I further tell Spivey that I’ll give these moving, deeply empathetic men the time they need to express their grief over the loss of Billy Bibbit. And I’ll also encourage McMurphy and Chief Bromden to talk about their relationship and their feelings toward each other in view of the fact that McMurphy was the only person in the ward who succeeded in getting the apparently deaf and dumb Bromden to speak.

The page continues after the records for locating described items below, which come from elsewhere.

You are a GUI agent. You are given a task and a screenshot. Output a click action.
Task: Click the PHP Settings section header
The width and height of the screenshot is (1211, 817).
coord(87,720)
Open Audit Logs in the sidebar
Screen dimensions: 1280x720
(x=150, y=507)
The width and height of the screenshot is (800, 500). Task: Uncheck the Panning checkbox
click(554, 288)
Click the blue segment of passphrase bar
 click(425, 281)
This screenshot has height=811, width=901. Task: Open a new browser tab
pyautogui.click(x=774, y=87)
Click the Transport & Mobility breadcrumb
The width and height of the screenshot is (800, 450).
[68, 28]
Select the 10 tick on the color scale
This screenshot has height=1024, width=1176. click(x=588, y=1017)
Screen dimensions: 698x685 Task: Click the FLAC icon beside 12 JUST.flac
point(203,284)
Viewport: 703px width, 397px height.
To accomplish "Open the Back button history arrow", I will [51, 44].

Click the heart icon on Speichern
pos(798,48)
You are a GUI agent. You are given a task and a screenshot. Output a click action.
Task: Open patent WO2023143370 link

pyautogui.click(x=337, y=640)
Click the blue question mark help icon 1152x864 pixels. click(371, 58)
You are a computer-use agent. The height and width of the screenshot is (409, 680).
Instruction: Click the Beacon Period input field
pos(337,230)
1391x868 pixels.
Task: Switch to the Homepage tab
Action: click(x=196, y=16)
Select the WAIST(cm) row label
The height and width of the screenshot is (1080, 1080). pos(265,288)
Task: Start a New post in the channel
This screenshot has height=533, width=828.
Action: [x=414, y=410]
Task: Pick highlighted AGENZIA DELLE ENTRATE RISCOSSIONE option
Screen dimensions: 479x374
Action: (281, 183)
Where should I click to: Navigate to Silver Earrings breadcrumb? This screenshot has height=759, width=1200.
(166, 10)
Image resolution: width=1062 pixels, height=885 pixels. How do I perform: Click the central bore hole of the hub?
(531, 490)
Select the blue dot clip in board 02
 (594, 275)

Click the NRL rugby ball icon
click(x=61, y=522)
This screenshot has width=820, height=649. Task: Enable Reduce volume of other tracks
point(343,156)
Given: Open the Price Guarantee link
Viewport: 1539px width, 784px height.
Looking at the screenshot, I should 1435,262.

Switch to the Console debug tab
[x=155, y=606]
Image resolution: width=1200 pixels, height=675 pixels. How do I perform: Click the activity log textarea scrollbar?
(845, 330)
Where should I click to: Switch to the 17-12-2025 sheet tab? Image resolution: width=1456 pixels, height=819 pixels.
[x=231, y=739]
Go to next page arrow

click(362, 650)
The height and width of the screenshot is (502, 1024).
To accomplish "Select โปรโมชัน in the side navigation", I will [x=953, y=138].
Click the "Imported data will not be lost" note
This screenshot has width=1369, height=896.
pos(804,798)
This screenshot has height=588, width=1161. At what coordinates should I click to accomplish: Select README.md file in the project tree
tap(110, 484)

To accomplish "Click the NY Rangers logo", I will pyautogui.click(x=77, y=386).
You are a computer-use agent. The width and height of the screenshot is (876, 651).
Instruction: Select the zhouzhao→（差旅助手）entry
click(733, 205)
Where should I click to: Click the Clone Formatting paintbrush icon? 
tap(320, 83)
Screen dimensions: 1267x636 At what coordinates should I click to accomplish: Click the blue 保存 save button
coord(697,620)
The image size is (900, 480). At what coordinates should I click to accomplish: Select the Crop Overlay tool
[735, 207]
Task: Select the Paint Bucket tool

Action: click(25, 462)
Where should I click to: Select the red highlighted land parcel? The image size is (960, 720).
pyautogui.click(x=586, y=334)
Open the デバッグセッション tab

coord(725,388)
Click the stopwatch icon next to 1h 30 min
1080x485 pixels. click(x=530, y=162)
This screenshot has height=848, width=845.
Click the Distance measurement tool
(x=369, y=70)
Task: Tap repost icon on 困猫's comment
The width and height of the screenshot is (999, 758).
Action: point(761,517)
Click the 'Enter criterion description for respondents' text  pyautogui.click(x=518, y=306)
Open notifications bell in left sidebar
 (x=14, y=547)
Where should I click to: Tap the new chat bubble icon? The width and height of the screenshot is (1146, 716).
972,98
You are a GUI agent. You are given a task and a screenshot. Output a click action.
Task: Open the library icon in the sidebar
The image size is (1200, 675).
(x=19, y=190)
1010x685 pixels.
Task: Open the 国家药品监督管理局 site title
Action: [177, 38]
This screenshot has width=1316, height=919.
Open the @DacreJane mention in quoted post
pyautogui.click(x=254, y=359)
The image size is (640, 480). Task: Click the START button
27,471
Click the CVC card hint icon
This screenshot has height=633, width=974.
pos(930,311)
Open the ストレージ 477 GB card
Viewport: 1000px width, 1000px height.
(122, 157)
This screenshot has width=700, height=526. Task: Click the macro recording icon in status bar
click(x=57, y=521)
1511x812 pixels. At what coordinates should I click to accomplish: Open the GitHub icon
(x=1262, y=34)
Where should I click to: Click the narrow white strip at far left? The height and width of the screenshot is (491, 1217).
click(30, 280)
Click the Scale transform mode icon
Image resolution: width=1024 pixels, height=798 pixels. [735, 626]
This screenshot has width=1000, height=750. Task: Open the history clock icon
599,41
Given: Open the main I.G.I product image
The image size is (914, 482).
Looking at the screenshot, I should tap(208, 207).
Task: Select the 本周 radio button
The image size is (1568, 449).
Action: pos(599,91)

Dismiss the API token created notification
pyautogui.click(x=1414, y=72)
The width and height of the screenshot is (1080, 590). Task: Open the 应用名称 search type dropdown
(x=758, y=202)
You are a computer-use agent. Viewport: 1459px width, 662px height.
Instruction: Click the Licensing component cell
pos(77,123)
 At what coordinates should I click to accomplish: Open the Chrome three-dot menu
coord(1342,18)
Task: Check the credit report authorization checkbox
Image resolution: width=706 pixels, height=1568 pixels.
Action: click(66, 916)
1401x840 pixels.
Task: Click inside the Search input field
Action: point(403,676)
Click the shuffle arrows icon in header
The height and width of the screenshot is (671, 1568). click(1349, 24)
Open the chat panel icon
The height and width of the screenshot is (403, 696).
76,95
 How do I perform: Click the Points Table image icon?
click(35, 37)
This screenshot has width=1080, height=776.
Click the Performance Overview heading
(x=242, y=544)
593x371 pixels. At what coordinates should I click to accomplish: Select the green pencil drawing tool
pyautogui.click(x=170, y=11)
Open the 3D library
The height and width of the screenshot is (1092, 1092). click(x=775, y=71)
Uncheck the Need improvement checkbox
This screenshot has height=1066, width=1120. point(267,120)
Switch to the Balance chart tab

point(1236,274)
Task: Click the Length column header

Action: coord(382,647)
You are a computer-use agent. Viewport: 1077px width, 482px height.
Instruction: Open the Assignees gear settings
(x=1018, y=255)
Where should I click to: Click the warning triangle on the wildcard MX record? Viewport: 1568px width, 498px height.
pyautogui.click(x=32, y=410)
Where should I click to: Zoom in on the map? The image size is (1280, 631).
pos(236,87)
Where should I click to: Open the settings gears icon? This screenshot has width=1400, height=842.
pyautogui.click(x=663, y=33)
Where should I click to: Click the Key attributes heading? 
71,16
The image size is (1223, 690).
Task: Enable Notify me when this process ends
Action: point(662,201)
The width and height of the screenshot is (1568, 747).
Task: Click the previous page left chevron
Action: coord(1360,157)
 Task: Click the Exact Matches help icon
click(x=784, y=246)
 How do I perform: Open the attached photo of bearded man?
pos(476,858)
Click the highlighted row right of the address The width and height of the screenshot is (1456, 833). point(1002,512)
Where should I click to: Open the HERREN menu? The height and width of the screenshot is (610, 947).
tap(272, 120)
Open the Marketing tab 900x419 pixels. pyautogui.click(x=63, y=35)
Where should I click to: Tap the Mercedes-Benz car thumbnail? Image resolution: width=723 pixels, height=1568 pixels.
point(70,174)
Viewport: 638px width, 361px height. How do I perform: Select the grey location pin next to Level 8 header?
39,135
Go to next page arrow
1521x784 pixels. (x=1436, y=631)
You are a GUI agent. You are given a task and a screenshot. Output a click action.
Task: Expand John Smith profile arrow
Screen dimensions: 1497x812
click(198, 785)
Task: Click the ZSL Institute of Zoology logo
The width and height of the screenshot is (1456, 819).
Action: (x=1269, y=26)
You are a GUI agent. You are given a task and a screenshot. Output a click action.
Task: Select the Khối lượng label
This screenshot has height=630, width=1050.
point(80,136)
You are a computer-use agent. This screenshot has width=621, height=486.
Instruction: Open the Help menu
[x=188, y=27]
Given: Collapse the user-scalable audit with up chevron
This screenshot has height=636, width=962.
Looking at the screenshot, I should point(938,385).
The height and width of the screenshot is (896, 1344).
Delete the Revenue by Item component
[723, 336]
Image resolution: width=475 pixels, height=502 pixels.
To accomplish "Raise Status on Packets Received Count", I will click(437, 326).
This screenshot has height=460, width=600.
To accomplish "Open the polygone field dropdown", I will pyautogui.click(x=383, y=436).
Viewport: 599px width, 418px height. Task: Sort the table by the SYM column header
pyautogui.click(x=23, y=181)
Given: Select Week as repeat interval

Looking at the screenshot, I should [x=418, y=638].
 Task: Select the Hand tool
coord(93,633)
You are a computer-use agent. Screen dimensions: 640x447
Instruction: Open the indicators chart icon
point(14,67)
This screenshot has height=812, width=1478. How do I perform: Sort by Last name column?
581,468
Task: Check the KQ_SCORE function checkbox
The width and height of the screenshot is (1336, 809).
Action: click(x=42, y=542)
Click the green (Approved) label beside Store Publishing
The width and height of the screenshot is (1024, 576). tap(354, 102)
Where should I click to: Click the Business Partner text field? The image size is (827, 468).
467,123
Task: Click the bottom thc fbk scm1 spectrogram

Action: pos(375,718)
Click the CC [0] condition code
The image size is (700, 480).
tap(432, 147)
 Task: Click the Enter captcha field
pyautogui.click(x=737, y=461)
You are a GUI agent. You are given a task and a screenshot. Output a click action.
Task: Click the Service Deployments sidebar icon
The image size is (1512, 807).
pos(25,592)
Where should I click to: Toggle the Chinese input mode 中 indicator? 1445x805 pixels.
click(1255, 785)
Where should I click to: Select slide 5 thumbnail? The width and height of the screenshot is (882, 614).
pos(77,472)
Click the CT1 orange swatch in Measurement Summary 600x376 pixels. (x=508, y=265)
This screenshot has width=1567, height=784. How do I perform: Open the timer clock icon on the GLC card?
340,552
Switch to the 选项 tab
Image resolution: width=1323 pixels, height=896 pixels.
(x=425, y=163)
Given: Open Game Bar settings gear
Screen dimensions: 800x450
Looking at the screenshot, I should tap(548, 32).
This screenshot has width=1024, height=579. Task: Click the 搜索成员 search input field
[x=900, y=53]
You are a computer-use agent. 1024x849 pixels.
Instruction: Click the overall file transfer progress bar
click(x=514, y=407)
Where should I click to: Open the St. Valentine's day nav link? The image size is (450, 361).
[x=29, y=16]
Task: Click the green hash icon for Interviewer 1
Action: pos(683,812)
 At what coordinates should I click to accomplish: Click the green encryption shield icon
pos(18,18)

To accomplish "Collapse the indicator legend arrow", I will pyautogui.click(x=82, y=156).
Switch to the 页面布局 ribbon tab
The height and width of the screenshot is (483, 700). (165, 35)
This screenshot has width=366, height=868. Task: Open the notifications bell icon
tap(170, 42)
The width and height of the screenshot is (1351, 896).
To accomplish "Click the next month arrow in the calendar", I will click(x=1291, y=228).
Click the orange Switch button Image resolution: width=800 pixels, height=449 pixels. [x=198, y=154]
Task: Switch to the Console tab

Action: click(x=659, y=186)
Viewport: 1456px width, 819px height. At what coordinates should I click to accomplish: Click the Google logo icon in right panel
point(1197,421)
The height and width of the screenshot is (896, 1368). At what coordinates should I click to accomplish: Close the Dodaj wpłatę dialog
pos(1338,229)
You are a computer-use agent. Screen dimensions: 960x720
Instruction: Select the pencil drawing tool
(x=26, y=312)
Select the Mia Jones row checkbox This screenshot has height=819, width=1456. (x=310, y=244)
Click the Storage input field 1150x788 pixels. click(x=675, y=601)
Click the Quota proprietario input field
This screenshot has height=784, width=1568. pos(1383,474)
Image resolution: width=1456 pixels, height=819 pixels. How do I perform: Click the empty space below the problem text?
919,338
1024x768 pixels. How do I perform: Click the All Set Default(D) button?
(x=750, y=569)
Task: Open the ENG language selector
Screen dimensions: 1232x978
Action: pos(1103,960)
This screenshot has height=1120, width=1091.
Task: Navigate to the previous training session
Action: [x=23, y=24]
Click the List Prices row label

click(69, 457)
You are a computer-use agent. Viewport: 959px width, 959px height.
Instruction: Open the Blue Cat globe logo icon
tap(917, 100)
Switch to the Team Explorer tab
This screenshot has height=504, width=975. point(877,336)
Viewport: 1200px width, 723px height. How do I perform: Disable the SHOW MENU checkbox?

Spivey, softening a bit, asks me how I intend to evaluate the effectiveness of the therapy. I tell him that he and the other psychiatrists on his staff will be a reflecting team that observes each session and evaluates the group’s progress over time. The team will meet once a week to review the progress of each individual in the group based on appearance, behavior, thought processes, mood, affect, intellectual functioning and sensorium. Each individual’s level of functioning will also be evaluated at reduced levels of medication determined by the psychiatrists and this will result in solid pre-/base-line, post analyses of variance. Spivey, being a rational man of science with a keen taste for evidence based practice, is of course delighted by these proposed measurements. But he squirms a little when I tell him the reflecting team will also join the ward patients and share their thoughts and feelings about what happened after each session. Sensing that I’m losing him, I roll the dice and audaciously propose a control group from another psychiatric facility also lead by me and McMurphy, with a reflecting team that doesn’t have direct contact with the patients. I tell Spivey that he and his colleagues will be on the cutting edge in evaluating the direct therapeutic impact of a reflecting team on the test group. When I ask him to give me the odds of disproving the therapeutic value of his reflecting team, his eyes light up like a pinball machine and he almost jumps off his chair with glee!

That’s is how I close the deal with Spivey, eminent psychiatrist and man of science who, it shouldn’t surprise you, also claims a highly coveted place in Appendix J among the DSM-V’s distinguished contributors (just kidding). I never once try to sell him on the real value of the reflecting team: To show the ward patients how deeply their psychiatrists, nurses and counselors, including McMurphy, truly care about them.